Lasmiditan | Solubility of Things

Identification

Molecular formula

C₂₂H₂₇NS

CAS number

439239-90-4

IUPAC name

N-methyl-3-(3-methyl-1-phenyl-3H-2-benzothiophen-1-yl)propan-1-amine

State

At room temperature, lasmiditan is in a solid state. It is typically handled in its powdered form for both laboratory and pharmaceutical applications. The compound remains stable under standard conditions, but it should be stored in a cool, dry place to maintain its integrity.

Melting point (Celsius)

134.50

Melting point (Kelvin)

407.70

Boiling point (Celsius)

585.30

Boiling point (Kelvin)

858.50

General information

Molecular weight

383.55g/mol

Molar mass

383.5490g/mol

Density

1.2480g/cm³

Appearence

Lasmiditan appears as a solid, crystalline powder. The color of the compound can range from white to off-white. It can appear slightly yellowish, especially if impurities are present. The compound is typically odorless or has a very faint chemical odor.

Comment on solubility

Solubility of N-methyl-3-(3-methyl-1-phenyl-3H-2-benzothiophen-1-yl)propan-1-amine

The solubility of N-methyl-3-(3-methyl-1-phenyl-3H-2-benzothiophen-1-yl)propan-1-amine can be influenced by several factors. When evaluating its solubility, consider the following key aspects:

Polarity: This compound exhibits a non-polar to slightly polar character due to its extensive aromatic and thiophene structures. As a result, it tends to be more soluble in non-polar solvents.
Solvent Effects: It is likely to dissolve well in organic solvents such as ethanol, chloroform, and dichloromethane, which can effectively interact with its hydrophobic characteristics.
Temperature: Solubility can increase with temperature, as is common with many organic compounds, potentially leading to better solvation in warmer environments.
pH Influence: Although this compound is less likely to participate in acid-base equilibria given its structure, any interactions involving acidic or basic solvents could impact solubility.
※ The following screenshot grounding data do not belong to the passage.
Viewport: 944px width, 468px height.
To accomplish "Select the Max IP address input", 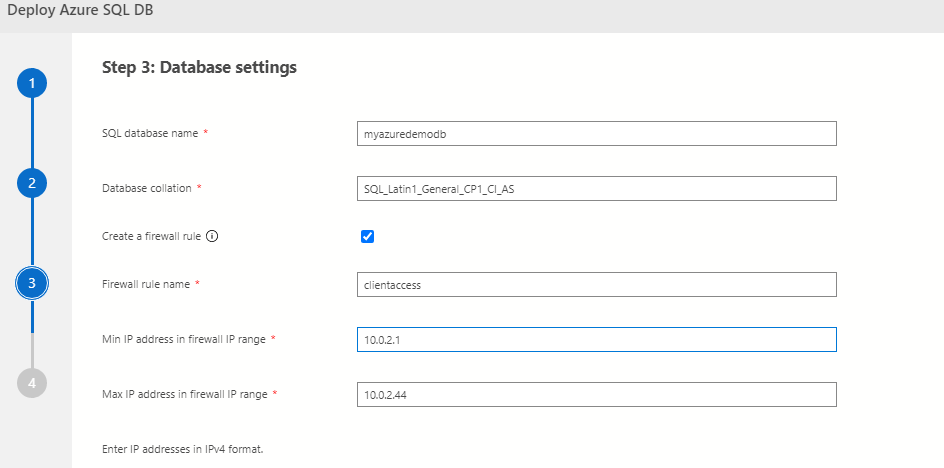I will (x=596, y=395).
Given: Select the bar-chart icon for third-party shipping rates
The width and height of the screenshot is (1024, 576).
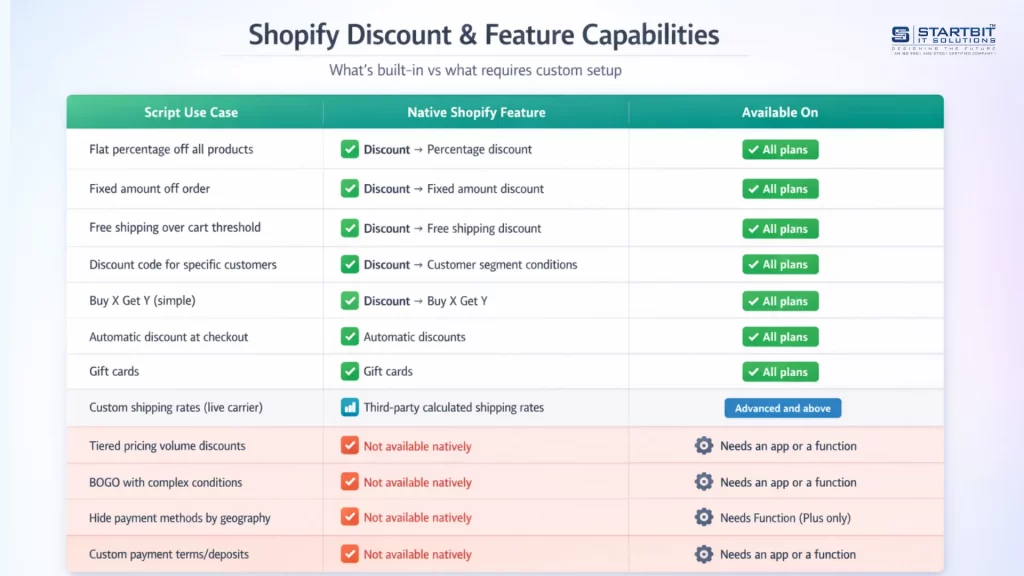Looking at the screenshot, I should 349,407.
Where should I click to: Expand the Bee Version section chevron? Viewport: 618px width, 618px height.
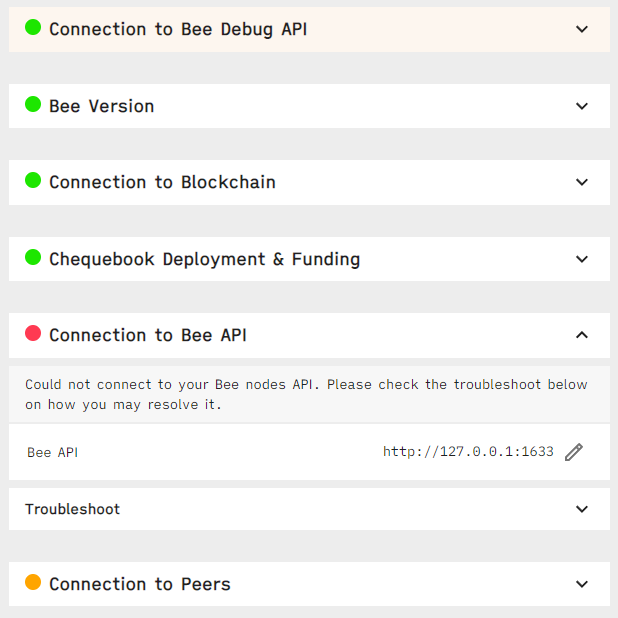582,106
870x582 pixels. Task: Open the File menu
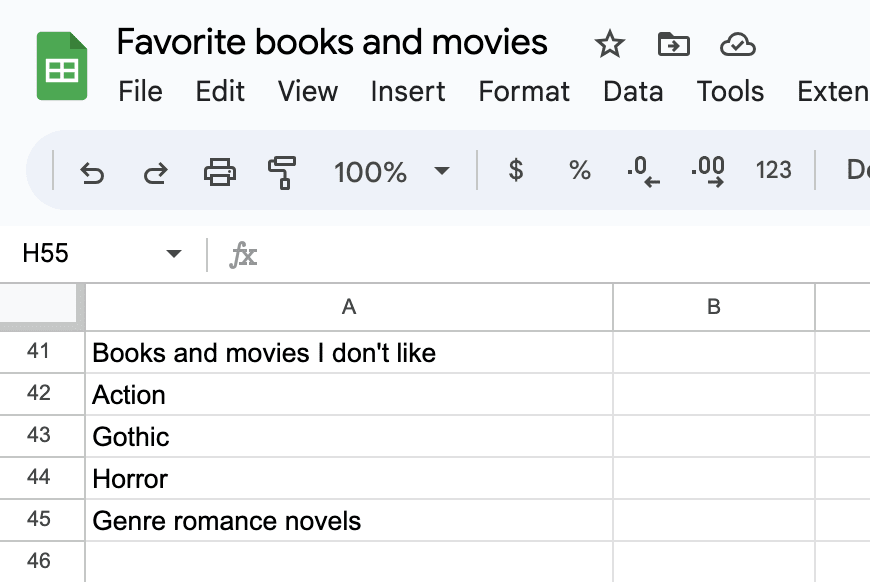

In general, compounds with bulky substituents or extensive aromatic systems tend to have moderate solubility in polar solvents and higher solubility in non-polar environments. Therefore, N-methyl-3-(3-methyl-1-phenyl-3H-2-benzothiophen-1-yl)propan-1-amine may require appropriate solvent selection for effective use in various applications.

Interesting facts

Interesting Facts about N-methyl-3-(3-methyl-1-phenyl-3H-2-benzothiophen-1-yl)propan-1-amine

N-methyl-3-(3-methyl-1-phenyl-3H-2-benzothiophen-1-yl)propan-1-amine, often abbreviated for convenience, is a fascinating compound that attracts significant interest in the field of organic chemistry due to its unique structure and potential applications.

Structural Features

This compound features:

N-methylation: The presence of a methyl group attached to the nitrogen atom enhances its lipophilicity, which can impact the compound's biological activity.
Benzothiophene core: The benzothiophene moiety provides aromatic stability and contributes to interesting electronic properties.
Substitutions: With various substituents like a phenyl group and additional methyl groups, the compound's reactivity and interaction with biological systems can be quite intricate.

Applications and Research

This compound's unique interactions have led to exploration in various domains:

Pharmaceuticals: Due to its structural characteristics, it may be investigated for roles in drug development, particularly in neuropharmacology.
Material Science: Its properties may lend it potential use in developing innovative materials with specific electromagnetic or photonic features.

Future Implications

The study of N-methyl-3-(3-methyl-1-phenyl-3H-2-benzothiophen-1-yl)propan-1-amine is ongoing, with researchers keenly investigating how modifications to its structure can lead to:

Enhanced biological efficacy.
New applications in organic electronics.
Environmental sustainability through the development of greener synthesis routes.

In summary, N-methyl-3-(3-methyl-1-phenyl-3H-2-benzothiophen-1-yl)propan-1-amine embodies a rich tapestry of chemical and potential biological phenomena, making it a top candidate for ongoing study and innovation.